Wearable Electrical Impedance Tomography Belt With Dry Electrodes

• Published in: IEEE transactions on biomedical engineering Vol. 69; no. 2; pp. 955 - 962
• Main Authors: Lin, Bor-Shing, Yu, Hong-Ren, Kuo, Yu-Ting, Liu, Yu-Wei, Chen, Heng-Yin, Lin, Bor-Shyh
• Format: Journal Article
• Language: English
• Published: United States IEEE 01.02.2022; The Institute of Electrical and Electronics Engineers, Inc. (IEEE)
• Subjects: Algorithms; Belts; Conductivity; Conductivity distribution; dry electrodes; Electric Impedance; Electrical impedance; Electrical impedance tomography; Electrodes; Gauss–Newton method; Gels; Human body; Humans; Image processing; Image reconstruction; Impedance; Newton methods; specific belt mechanism design; Tomography; Tomography - methods; Tomography, X-Ray Computed; Voltage measurement; Wearable Electronic Devices; Wearable technology; Wireless communication
• ISSN: 0018-9294; 1558-2531; 1558-2531
• DOI: 10.1109/TBME.2021.3110527

Objective: Electrical impedance tomography (EIT) is a noninvasive imaging technology used to reconstruct the conductivity distribution in objects and the human body.

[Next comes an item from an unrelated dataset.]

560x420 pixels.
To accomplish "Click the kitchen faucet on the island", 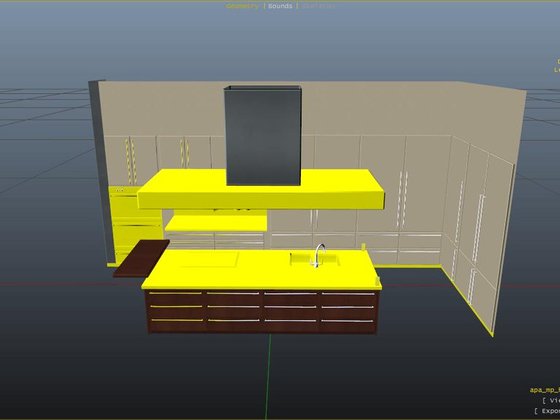I will coord(320,255).
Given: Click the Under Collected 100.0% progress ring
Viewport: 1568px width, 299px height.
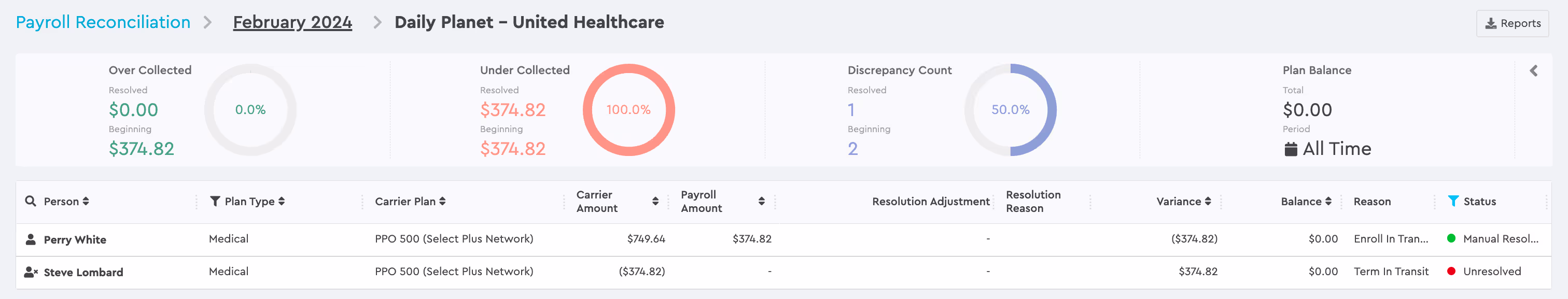Looking at the screenshot, I should [x=629, y=110].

Methods: In recent years, numerous EIT systems and image reconstruction algorithms have been developed. However, most of these EIT systems require conventional electrodes with conductive gels (wet electrodes) and cannot be adapted to different body types, resulting in limited applicability. Results: In this study, a wearable wireless EIT belt with dry electrodes was designed to enable EIT imaging of the human body without using wet electrodes. The specific design of the belt mechanism and dry electrodes provide the advantages of easy wear and adaptation to different body sizes. Additionally, the Gauss-Newton method was used to optimize the EIT image. Conclusion: Finally, experiments were performed on the phantom and human body to validate the performance of the proposed EIT belt. Significance: The results demonstrate that the proposed system can provide accurate location information of the objects in the EIT image and the system can be successfully applied for noninvasive measurement of the human body.